» **Rows on where targets appear**:
—————

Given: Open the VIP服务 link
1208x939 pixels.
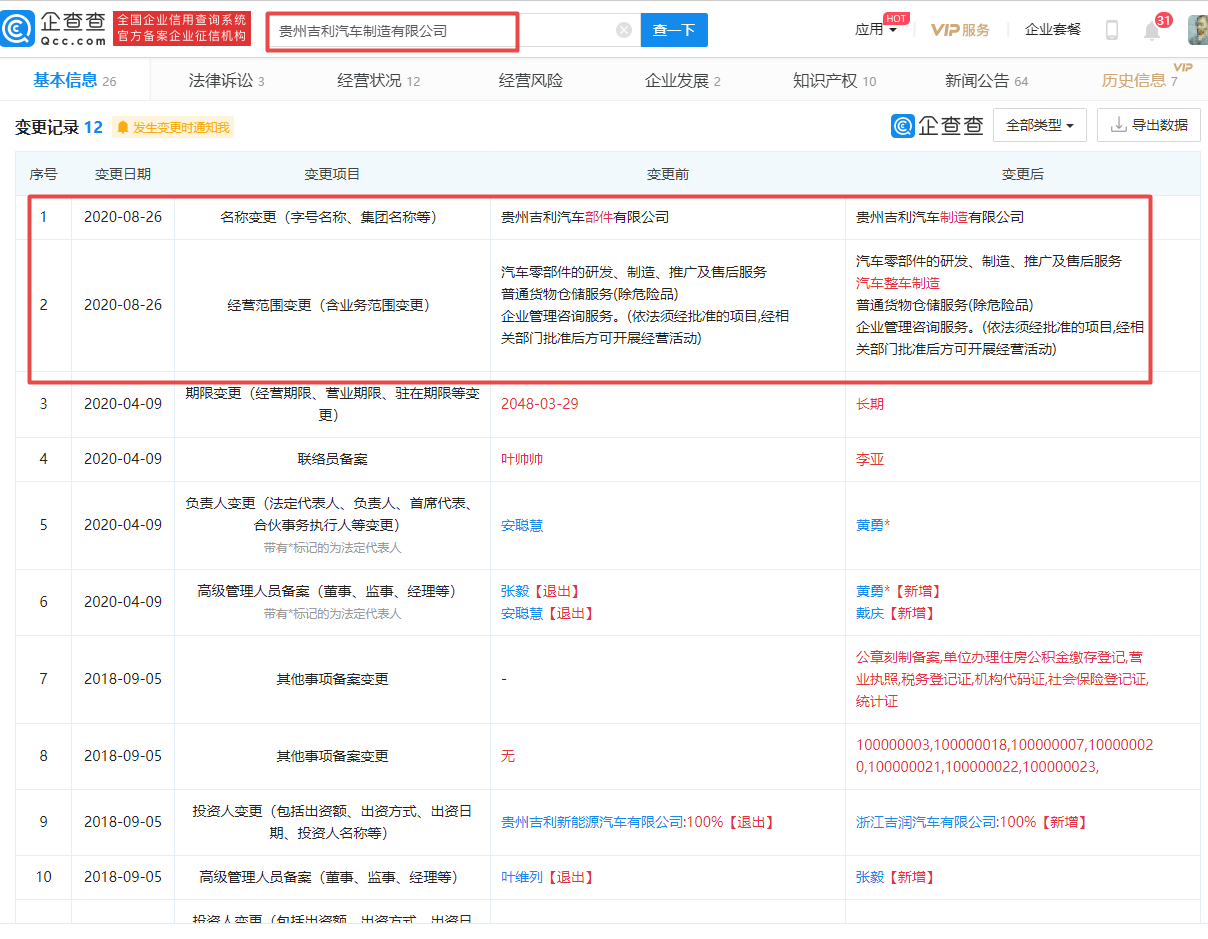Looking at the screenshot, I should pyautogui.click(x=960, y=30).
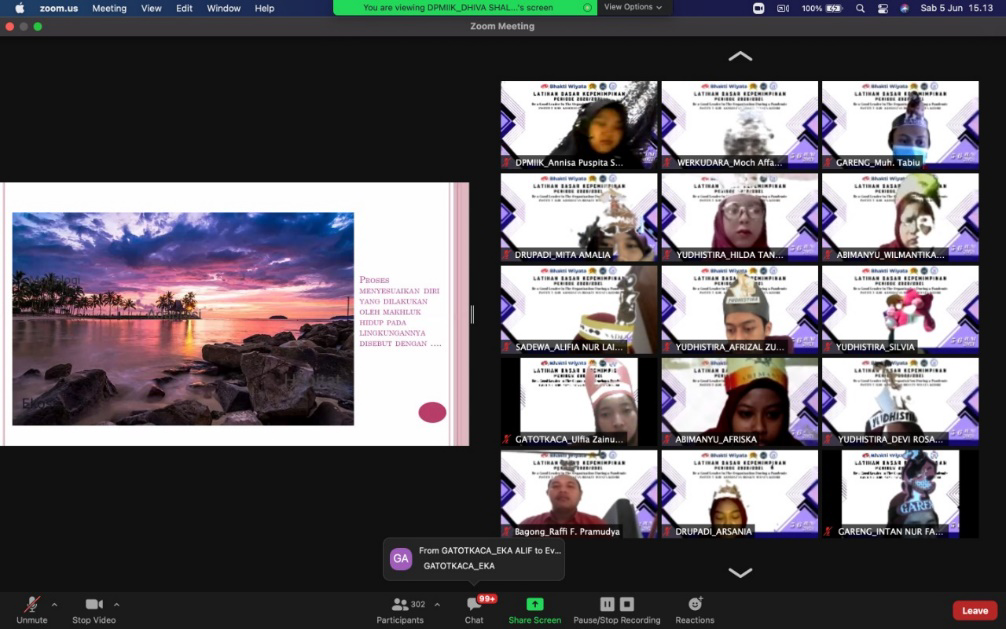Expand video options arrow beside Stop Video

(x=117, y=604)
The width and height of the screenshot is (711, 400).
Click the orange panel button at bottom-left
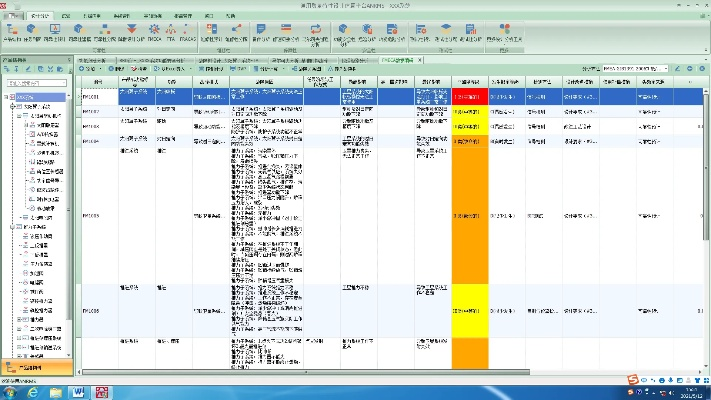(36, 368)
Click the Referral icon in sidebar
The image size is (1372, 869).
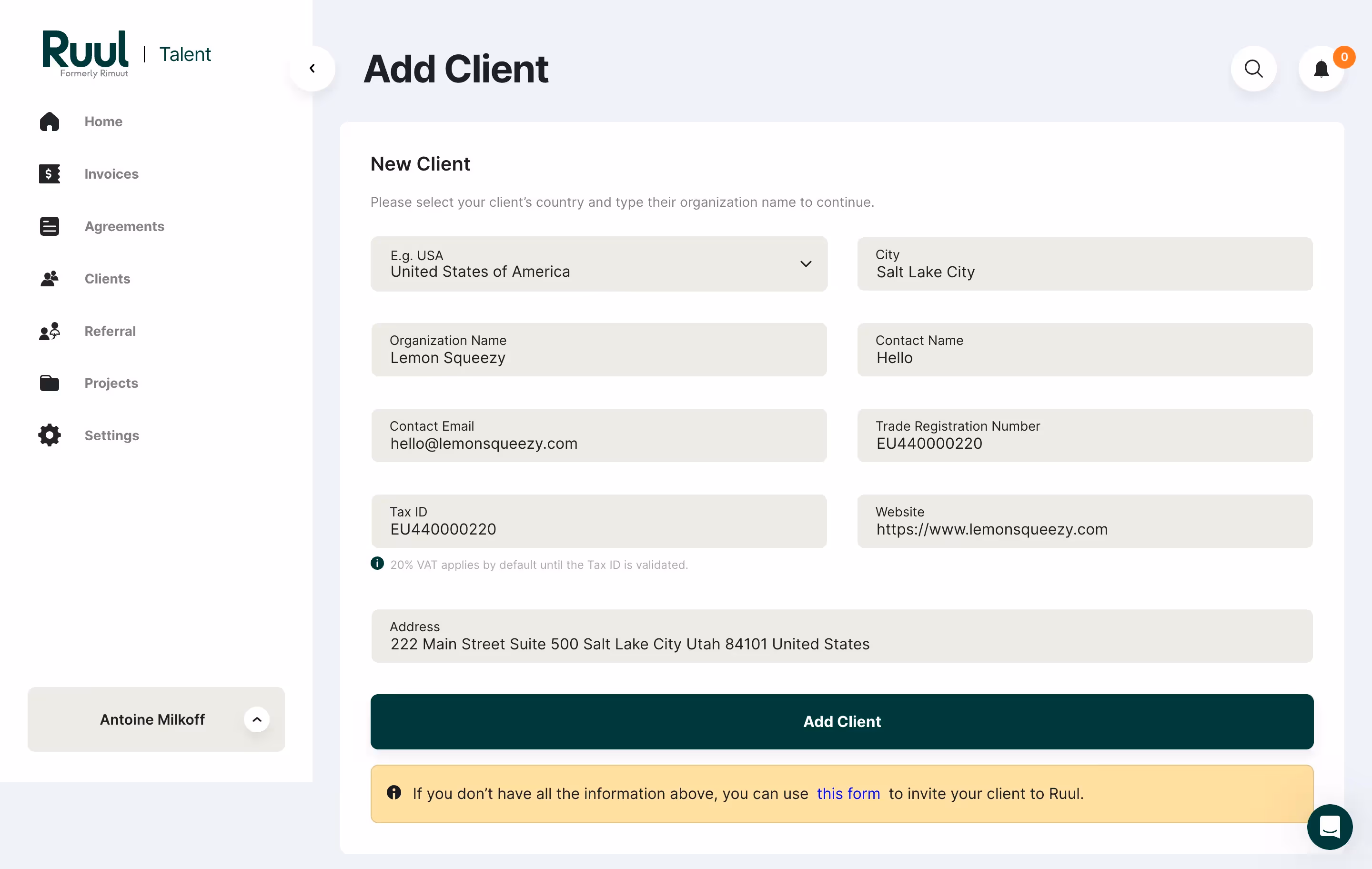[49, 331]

—————

» **TASK DETAILS**:
Reproduce the material above line for line, without the pictures.

» **ANSWER IN FULL**:
Given: Open the VIP服务 link
1208x939 pixels.
Looking at the screenshot, I should pyautogui.click(x=960, y=30).
Expand video options arrow beside Stop Video

(x=117, y=604)
The width and height of the screenshot is (711, 400).
Click the orange panel button at bottom-left
(36, 368)
Click the Referral icon in sidebar
The image size is (1372, 869).
[49, 331]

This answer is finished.